Nothing but the lines from the one containing "Task: Sort by Booking Time column arrow" to the final line of the entries should appear, copied exactly and without pictures.

────────────────────────────────────────

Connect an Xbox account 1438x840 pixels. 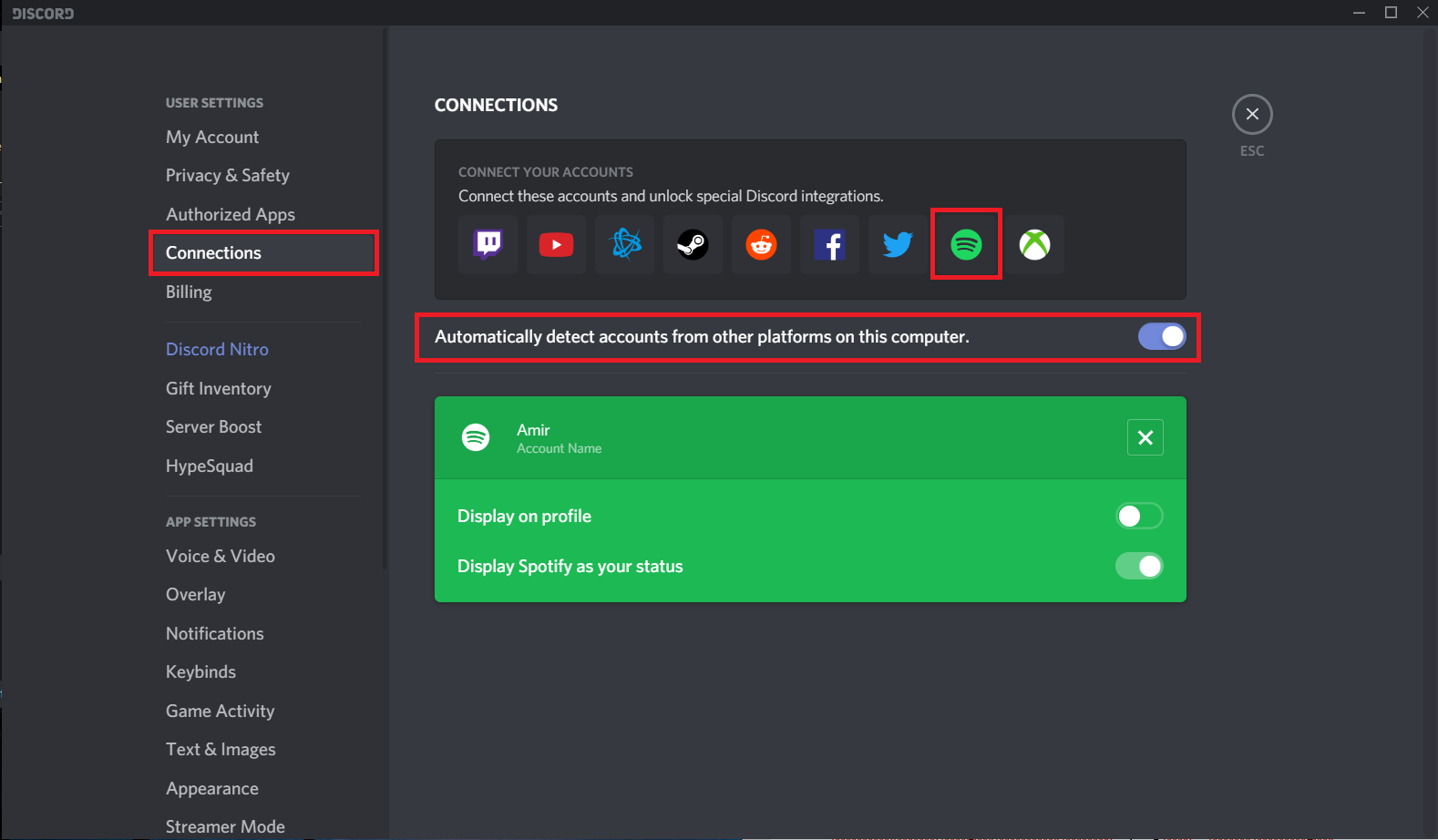tap(1034, 244)
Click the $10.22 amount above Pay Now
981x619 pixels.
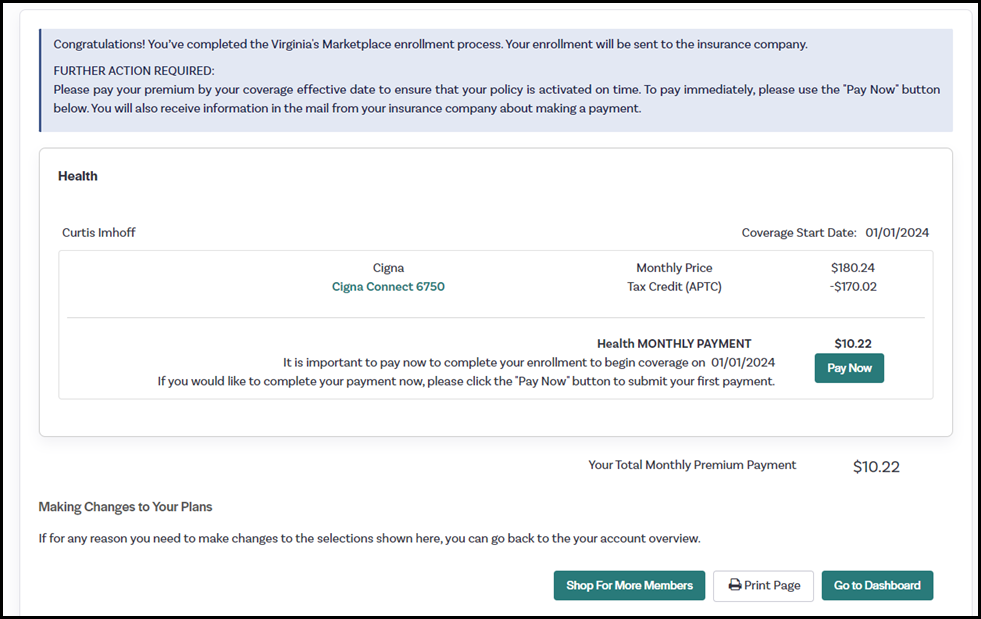[x=853, y=344]
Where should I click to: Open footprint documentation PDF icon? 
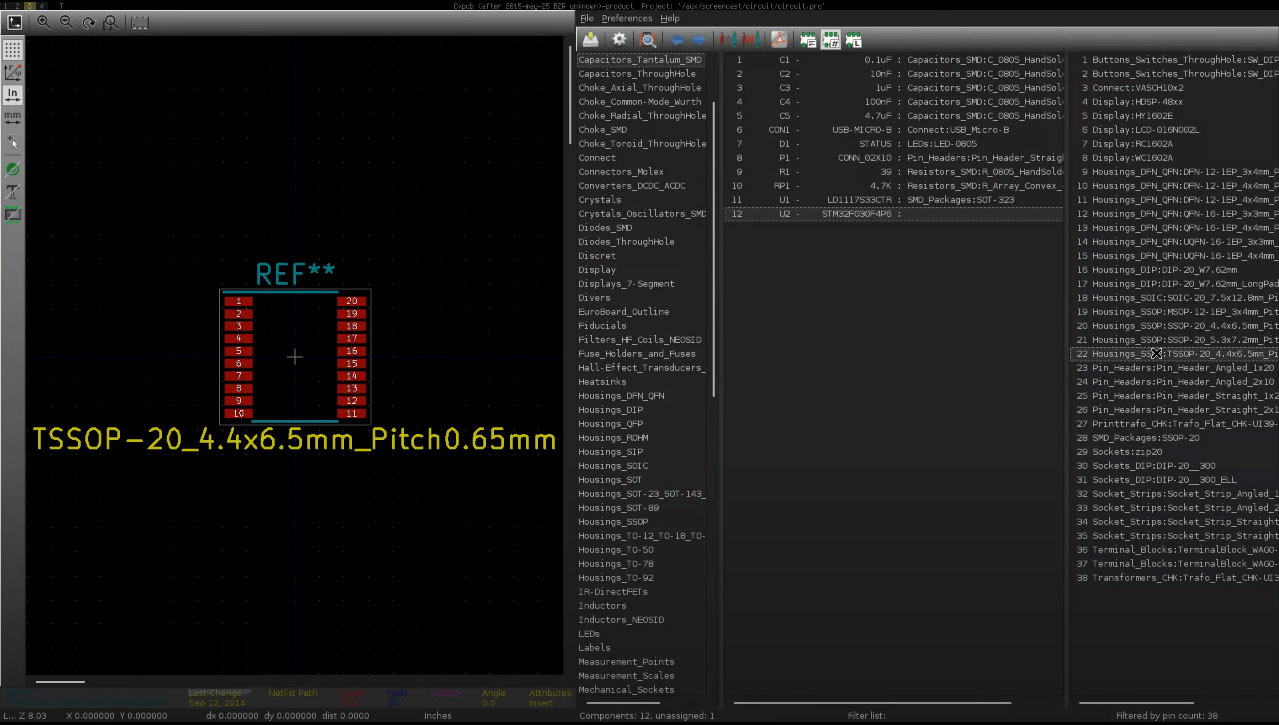pos(778,39)
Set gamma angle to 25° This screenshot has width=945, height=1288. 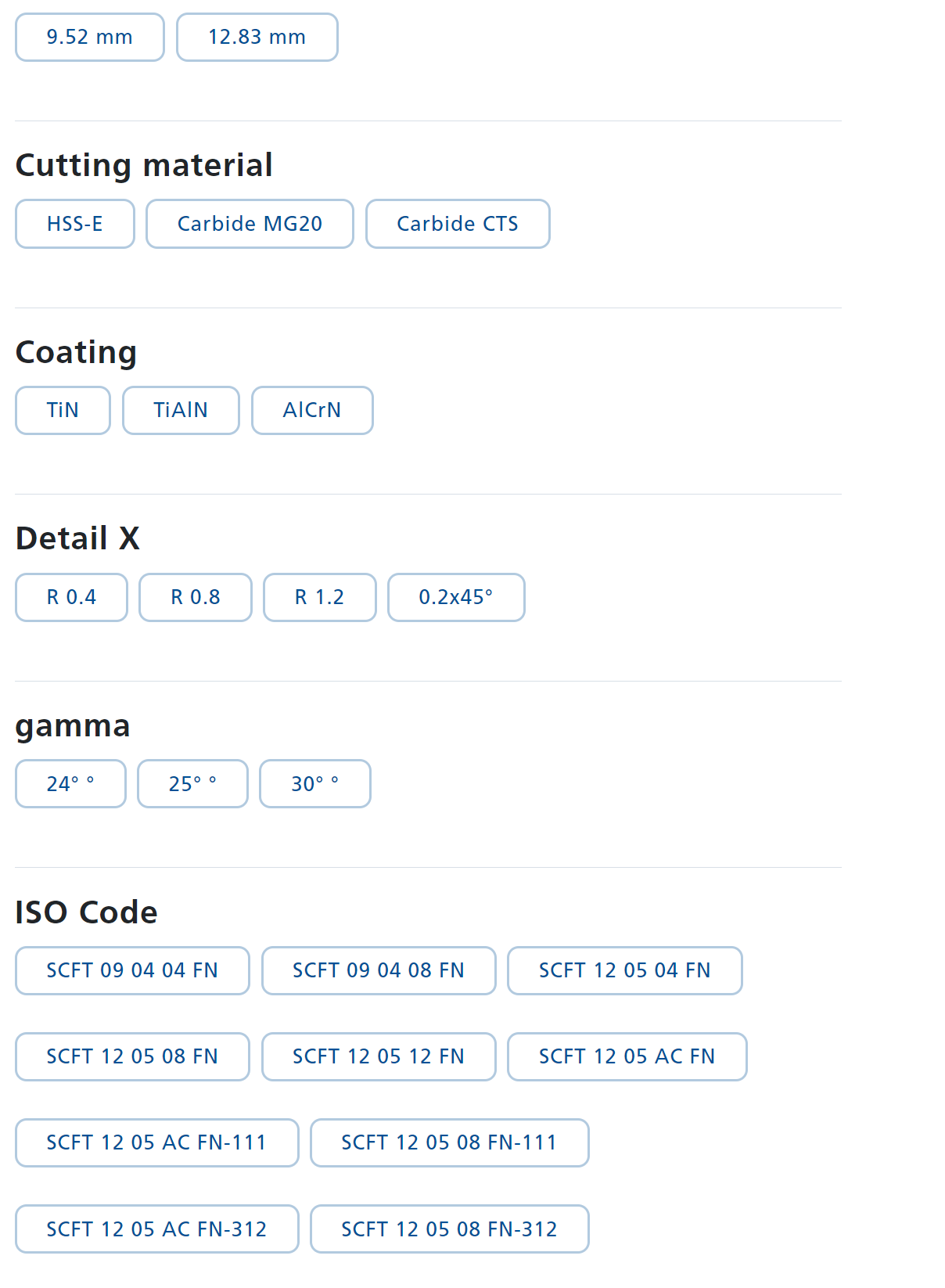coord(192,783)
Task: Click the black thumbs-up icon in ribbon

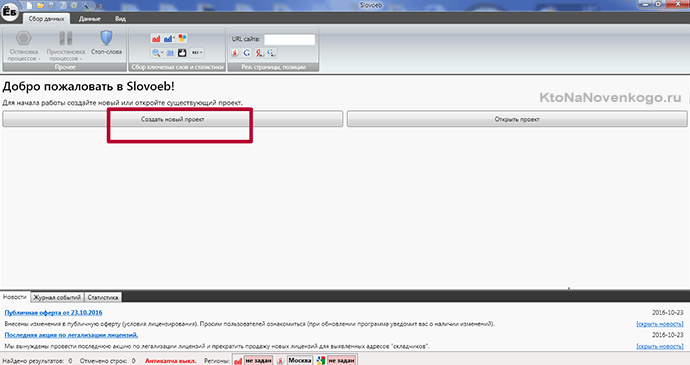Action: pyautogui.click(x=182, y=53)
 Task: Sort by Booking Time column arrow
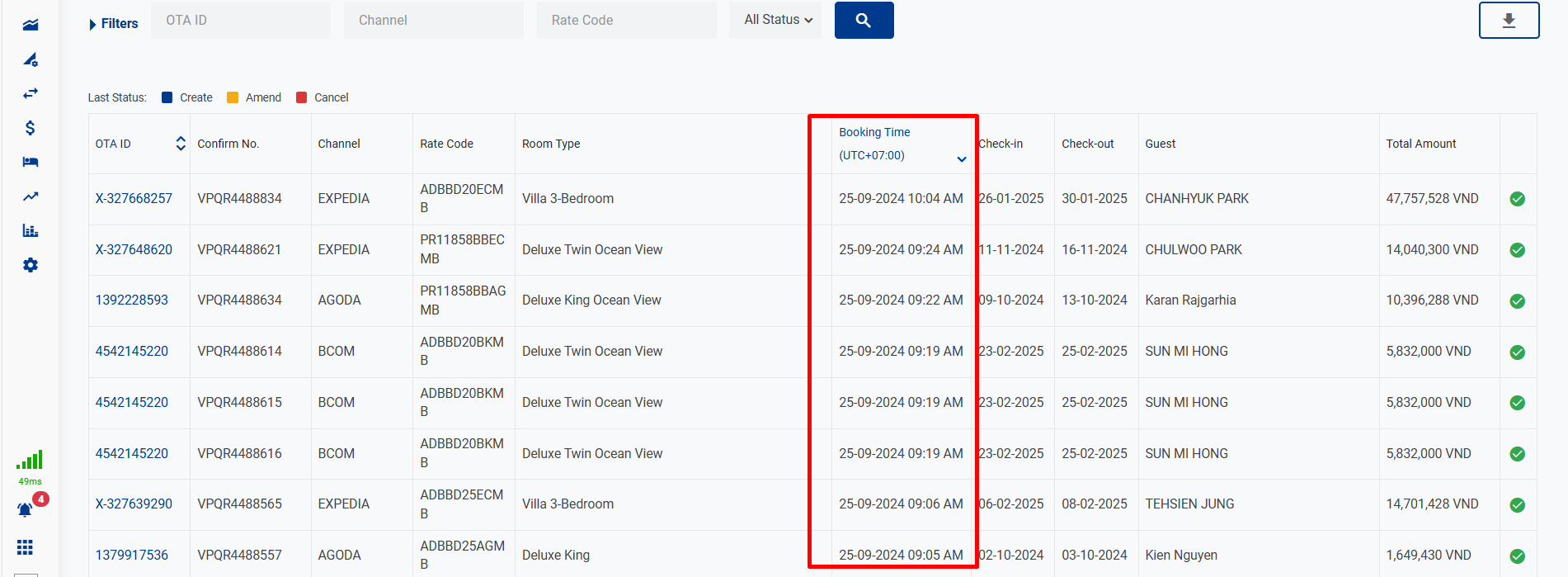962,159
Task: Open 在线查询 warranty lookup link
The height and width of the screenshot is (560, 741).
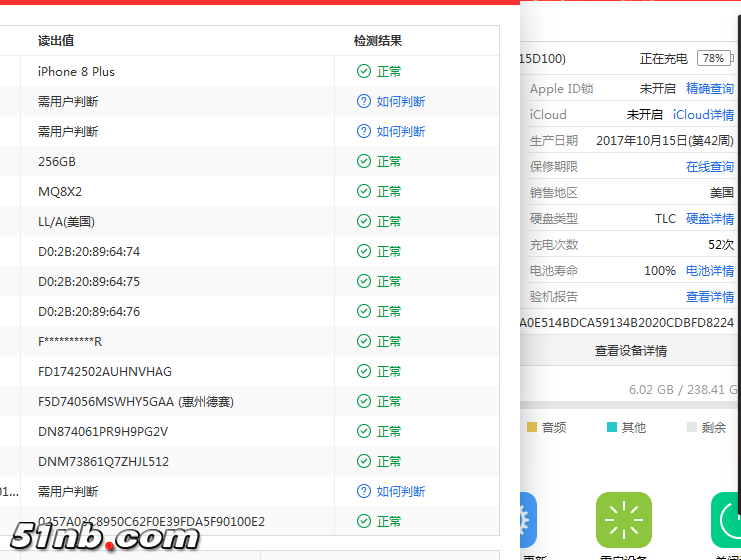Action: 709,167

────────────────────────────────────────

**Answer**
 Task: Sort by Booking Time column arrow
962,159
Task: Open 在线查询 warranty lookup link
The height and width of the screenshot is (560, 741).
Action: 709,167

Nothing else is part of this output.